Portrait of human rights activist Malcolm X reading stories about himself in a pile of newspapers, circa 1963. (Photo by Three Lions/Hulton Archive/Getty Images)

Malcolm X was assassinated by three members of the Nation of Islam (NOI) — Talmadge Hayer or Thomas Hagan aka Mujahid Abdul Halim, Norman Butler aka Muhammad Abdul Aziz, and Thomas Johnson aka Khalil Islam — were convicted of his murder in 1966. On the day of the assassination, the minister had instructed his security personnel not to perform any security checks at the entrance according to Time.

While checking was a mandatory practice that was made by the NOI, Malcolm X reportedly put a stop to it in 1965. However, he had his own security detail. On that fateful day, when he took the stage to begin his address there were roughly 400 people present, but there weren't any law enforcement bodies around considering the high-profile name that was giving the speech. A commotion broke out among the audience when he started his address, and while he and his team were trying to diffuse the situation, one of the people ran up to the stage and shot him. This was followed by two other people who approached Malcolm and fired at him again. He was shot 21 times. 

In 1964, Malcolm X had left the NOI, and according to 'Malcolm X: A Life of Reinvention, he had become increasingly uncomfortable with NOI head honcho Elijah Muhammad’s extramarital affairs. Adding to this was the act of silencing him after he spoke regarding the assassination of President John F. Kennedy in November 1963. In what will go down as one of his famous lines in history, Malcolm has described the tragedy as “the chickens coming home to roost.”

_Material provided_
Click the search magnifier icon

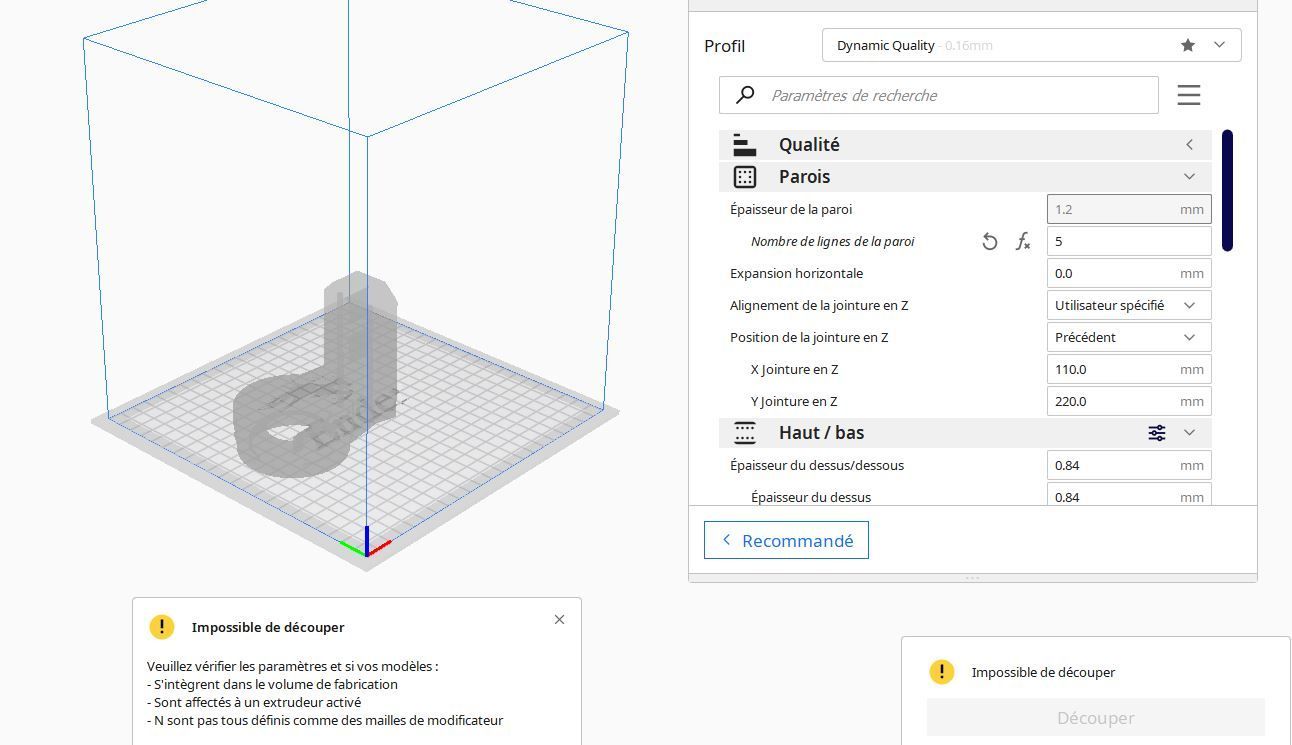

_Exercise goal_
Using the passage on the assassination of Malcolm X, can you answer these?
(a) In what year were the three Nation of Islam members convicted of his murder?
(b) Roughly how many people were present when he took the stage that day?
(c) In what year did Malcolm X leave the NOI?

_Written solution_
(a) 1966
(b) Roughly 400
(c) 1964